Where can you taste or buy this wine? The 2003 and 2004 vintages were offered for sale at the 2006 ZAP Festival Tasting on January 28 at Ft. Mason in San Francisco. The 2004 Heritage Vineyard was debuted and tasted for the first time at An Evening With The Winemakers on January 27 as part of the 2006 Festival.

Tasting notes available at http://www.zinfandel.org/about_zin/.

In 1989 Wolpert and a team of scientists (UC Extension Viticulturalist Emeritus Amand Kasimatis, UC Extension Farm Advisors Glen McGourty, Ed Weber and Rhonda Smith) began going on "Zinfandel safaris" throughout California searching for Zinfandel vineyards planted before 1930 and specific vines which were known to produce distinctive and superb quality wine. Today the three "phases" in the Heritage Vineyard total 90 different selections from 12 different regions---Alameda, Amador, Contra Costa, El Dorado, Mendocino, Napa, San Joaquin, San Luis Obispo, Santa Clara and Sonoma Counties and the Cucamonga region in southern California. Another aspect of the ongoing research into the Zinfandel grape is Dr. Carole Meredith's search for Zinfandel's origins.

Zinfandel has an important role in American cultural history as well as American viticulture. It is the only wine grape varietal considered unique to the U.S. by the federal government. "Zinfandel is at the heart of California's contribution to the world of fine wine. Just as Europe has established the reputation of the historic varietals, California has established Zinfandel and set its standard of excellence for the world," Paul Draper explains. Stylistically, it is the most diverse wine made in the U.S. and possibly in the world. "Zinfandel is a grape variety of noble stature and we are fortunate that it has no historical stylistic context anywhere else in the world which restricts our winemakers' creativity," Dr. Wolpert explains. "Few New World wine regions have had the opportunity to create a new great wine," he adds. Numerous California Zinfandel vineyards were planted in northern California during the Gold Rush. From the 1860s to the early 1990s it was the most widely planted varietal in California; this is why Zinfandel is called "America's heritage grape."

The Heritage Vineyard is planted at 6x8 feet (row x vine) spacing in gravelly Bale loam soil on St. George rootstock. The vines are hand-pruned and trained in the "goblet" shape as they would have been in the nineteenth century. These practices are typical of all old vine plantings and a few of the young vineyards of traditionally oriented growers, because they insure low yield. However, most vineyards today are trained on trellises for higher yields. "The Heritage Vineyard requires authenticity," explains Wolpert. "We need to replicate the conditions which gave Zinfandel its reputation.

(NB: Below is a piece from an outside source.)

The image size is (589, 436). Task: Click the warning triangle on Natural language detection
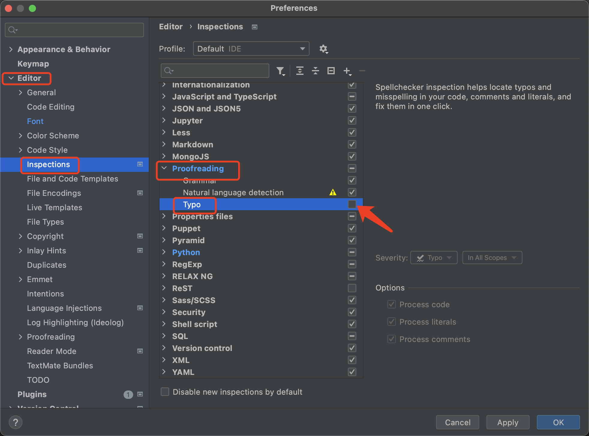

Our use of St. George as the rootstock, nearly square spacing and head-trained spur-pruned vines supported only by stakes is a design you would have seen a hundred years ago. Our only concession to modern viticulture is a subsurface drip irrigation system," he adds.

What is the long-term goal of the Heritage Vineyard research? "It's our responsibility as vineyardists, winemakers, craftsmen and keepers of the flame that we seek out the purest and finest quality clones of Zinfandel in California, isolate them, nurture them, study them and then possibly make them available commercially on a large scale, all to insure that Zinfandel moves into the next millennium in its most superb incarnation," explains Kent Rosenblum of Rosenblum Cellars, a ZAP vintner. "The Heritage Vineyard is a vibrant 'ongrowing' musem of the grape," adds winemaker Mary Buckles Pisor, who helped make the 1997 Heritage Vineyard Zinfandel at Saddleback Cellars. "The vineyard is of tremendous historical and viticultural interest to those fascinated by Zinfandel. For the consumer, the Heritage Vineyard is living history and provides an easily accessible demonstration of where Zinfandel is really made---in the vineyard. For the wine industry, it has special significance because it represents a resource for future plantings of Zinfandel with a broad range of selections."